米民間企業の月着陸船「Nova-C」月面で撮影された新たな画像公開 着陸時の詳細も判明
アメリカの民間企業インテュイティブ・マシーンズとアメリカ航空宇宙局(NASA)は日本時間2024年2月29日、インテュイティブ・マシーンズの月着陸ミッション「IM-1」の月着陸船「Nova-C(ノバC)」が月面で撮影した新たな画像を公開しました。同日に開催されたテレカンファレンスでは着陸時のより詳しい状況が語られています。【最終更新:2024年2月29日12時台】 今日の宇宙画像 IM-1はインテュイティブ・マシーンズ初の月着陸ミッションで、着陸船のNova-Cにはアメリカ航空宇宙局(NASA)の商業月輸送サービス(CLPS)の下で選定された6つのペイロードと民間の6つのペイロード、合計12のペイロードが搭載されています。 IM-1ミッションのNova-Cは日本時間2024年2月15日にスペースXの「Falcon 9(ファルコン9)」ロケットで打ち上げられた後、日本時間2024年2月23日8時24分に月面へ着陸することに成功しました。アメリカとしては1972年12月に実施されたアポロ17号以来約51年2か月ぶり、民間としては世界初の月面着陸(軟着陸)です。ただ、計画を上回る速度で接地したとみられるNova-Cの機体は着陸後に傾き、月面で横転していることが明らかになっています。 こちらが今回公開された画像の1つで、着陸後にNova-Cに搭載されている狭視野カメラを使って撮影されました。前述の通りNova-Cは月面に横転した状態で安定しているため、機体の上部から下部を見下ろすような角度で設置されているカメラの視野に月の地平線が入っています。
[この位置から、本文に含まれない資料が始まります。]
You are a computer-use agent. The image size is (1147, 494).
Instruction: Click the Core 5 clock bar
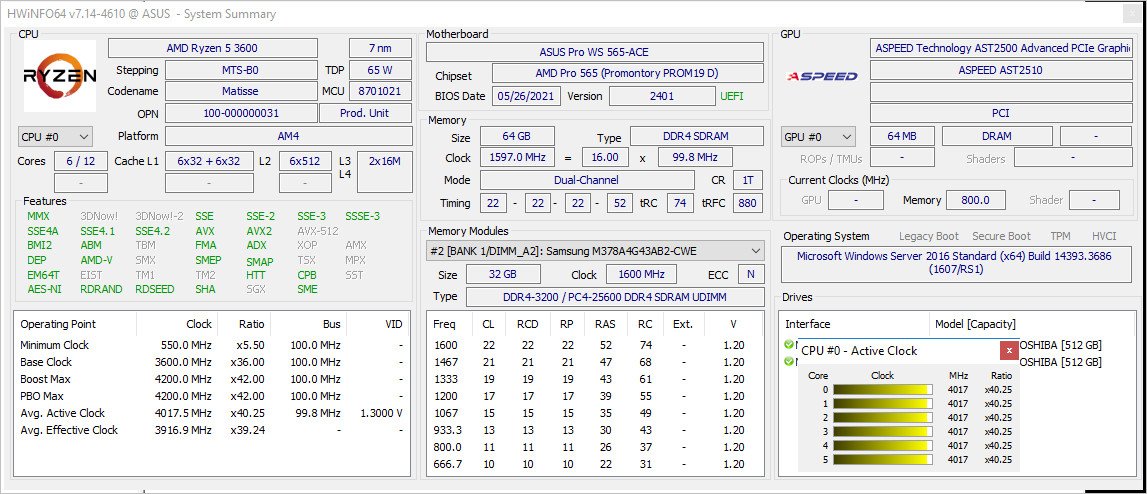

インテュイティブ・マシーンズとNASAが新たな画像の公開と同時に開催したテレカンファレンスでは、IM-1ミッション着陸時のより詳しい状況や最新の運用状況が語られました。 前回のテレカンファレンス(2024年2月23日開催)では、着陸時に使用するはずだったレーザー距離計が使用できない状態になっていることが判明したため、精密着陸技術の実証用ペイロードとして搭載されていたNASAのドップラーライダー「Navigation Doppler Lidar(NDL)」をナビゲーションシステムに組み込むためのソフトウェアを急遽開発して着陸が行われたと説明されていました。 しかし、海外メディアのSpaceNewsによると、NDLからのデータが有効であることをソフトウェアに示すフラグが見落とされていたため、Nova-CのナビゲーションシステムはNDLの高度測定データを処理できず、実際に利用できたのは慣性計測装置(IMU)と光学ナビゲーションのデータのみだったことが今回明らかにされました。 高度測定データを利用できなかった結果、実際の高度よりも高い位置を飛行しているとナビゲーションシステムが判断したまま、Nova-Cは目標地点から約1.5km手前の高地に計画を上回る速度で接地することになってしまった模様です。接地時の衝撃で少なくとも着陸脚の1本が損傷したものの、エンジンが噴射し続けていたおかげで機体は直立した状態をしばらくキープすることができ、エンジンの出力が低下するにつれて穏やかに横転したとみられています。 次の画像も今回公開されたもので、Nova-Cの着陸時の様子が捉えられています。1本の着陸脚の支柱が機体から外れたか折れているように見える他に、月面のレゴリスが吹き飛ばされている様子も写っています。インテュイティブ・マシーンズやNASAは画像のキャプションにて、Nova-Cの着陸脚が接地時の衝撃を吸収するとともに、まだ噴射を続けていたエンジンが安定性をもたらしたと説明しています。